== Görev Talimatı ==
Halil Kantarcı türküsüne ilişkin metinde “Kahpe uzaktan atar” sözleriyle başlayan paragrafı, temel bilgilerini koruyarak daha kısa biçimde yeniden yazınız.

Şehit Halil Kantarcı, Türküyle Yaşatılacak

Sanatçı Arif Nazım, FETÖ'nün darbe girişiminde Çengelköy'de şehit olan Halil Kantarcı için uyarlanan 'Aslan Be Halil Kantarcı' türküsünü seslendirdi Nazım: 'Halil Kantarcı vatanı uğruna toprağa düşmeyi göze almış genç bir fidan, ben de karınca misali onun için yapılmış bir eseri okumamazlık yapamazdım'.

SALİHA ÖZDEMİR - Sanatçı Arif Nazım, FETÖ'nün darbe girişiminde Çengelköy'de şehit olan Halil Kantarcı için uyarlanan 'Aslan Be Halil Kantarcı' türküsünü seslendirdi.

'Kahpe uzaktan atar, meydanda Halil'im yatar/Sanma yiğitler biter, aslan be Halil Kantarcı/Kapkara saçlarına, kan düşmüş uçlarına/Bedir'den dostlarına seslen be Halil Kantarcı.' sözleriyle başlayan ve sanatçı Arif Nazım'ın seslendirdiği 'Aslan Be Halil Kantarcı' türküsünde, Fetullahçı Terör Örgütü'nün (FETÖ) darbe girişiminde Çengelköy'de şehit edilen Halil Kantarcı'nın kahramanlığı anlatılıyor.

== Kayıtlı Veriler ==
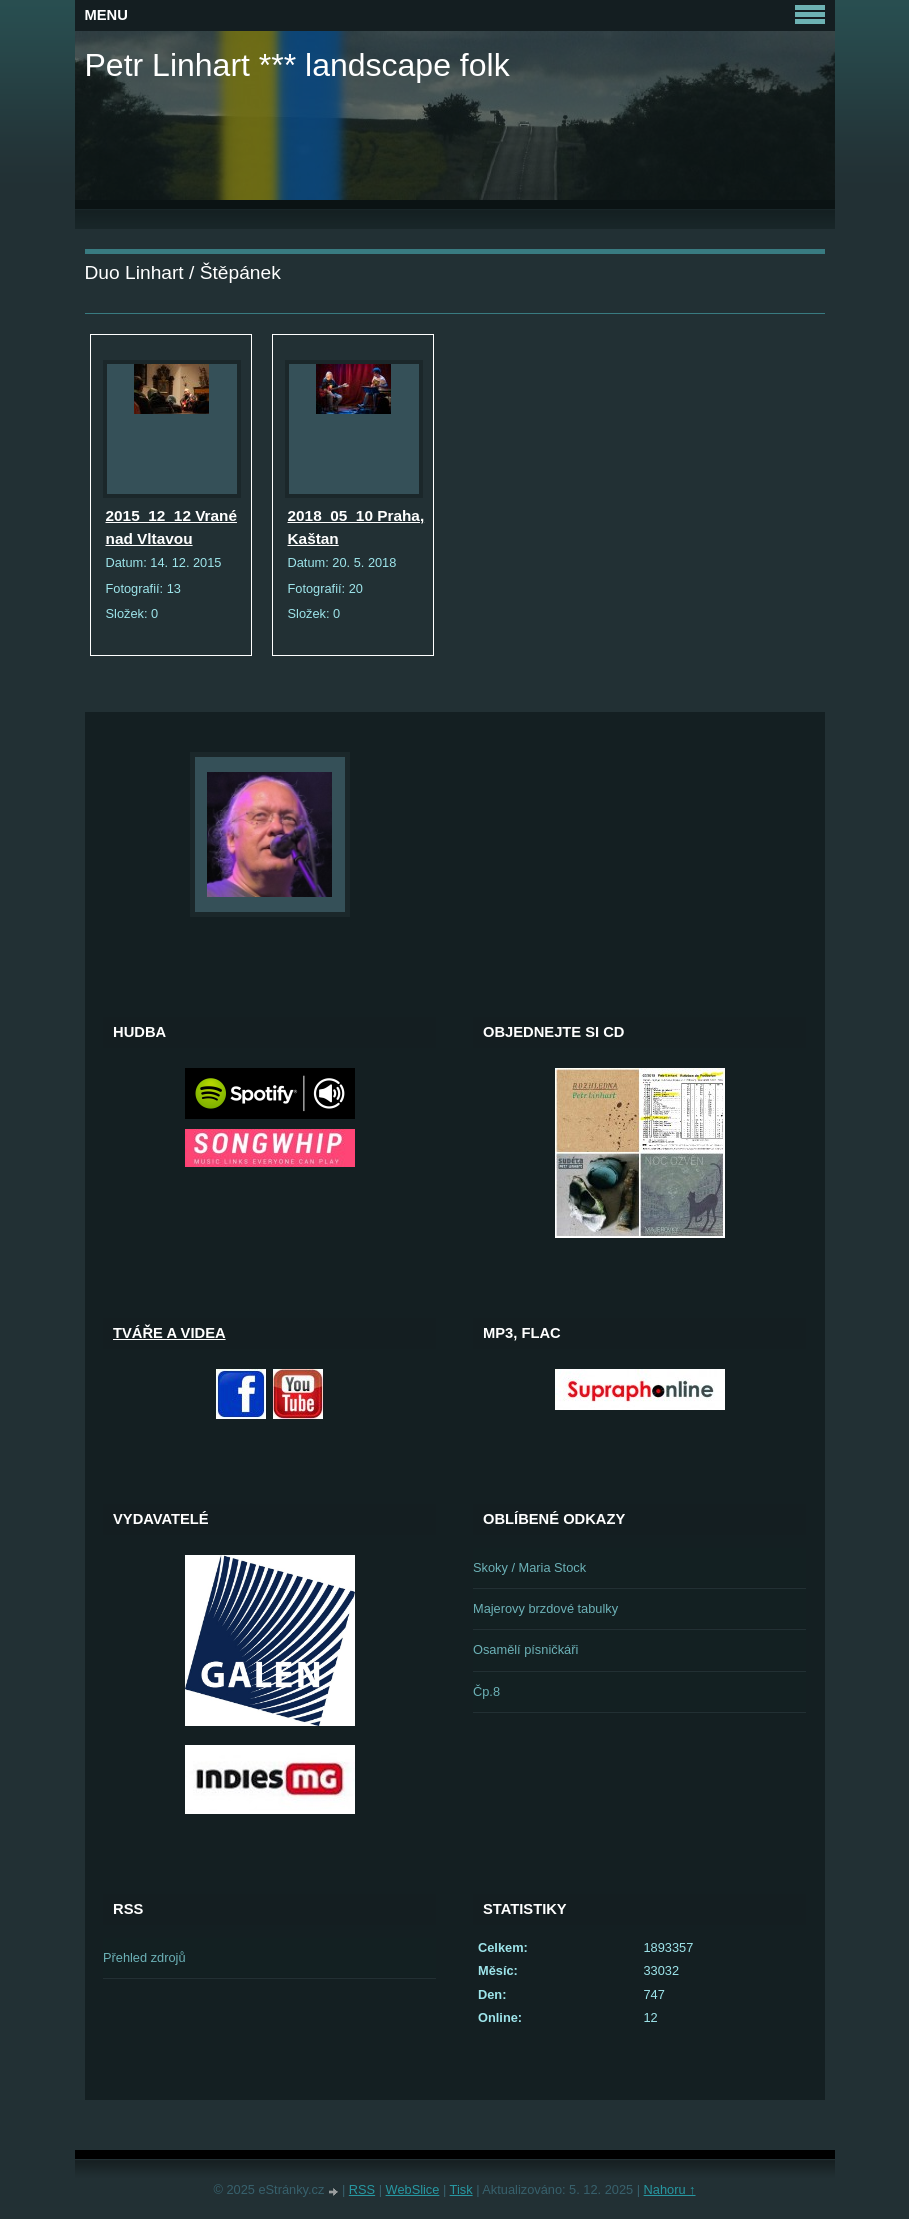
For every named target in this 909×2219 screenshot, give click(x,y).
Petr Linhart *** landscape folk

== Görev Yanıtı ==
Sanatçı Arif Nazım'ın seslendirdiği 'Aslan Be Halil Kantarcı' türküsü, 'Kahpe uzaktan atar, meydanda Halil'im yatar' sözleriyle başlar. Türküde, FETÖ'nün darbe girişiminde Çengelköy'de şehit edilen Halil Kantarcı'nın kahramanlığı anlatılır.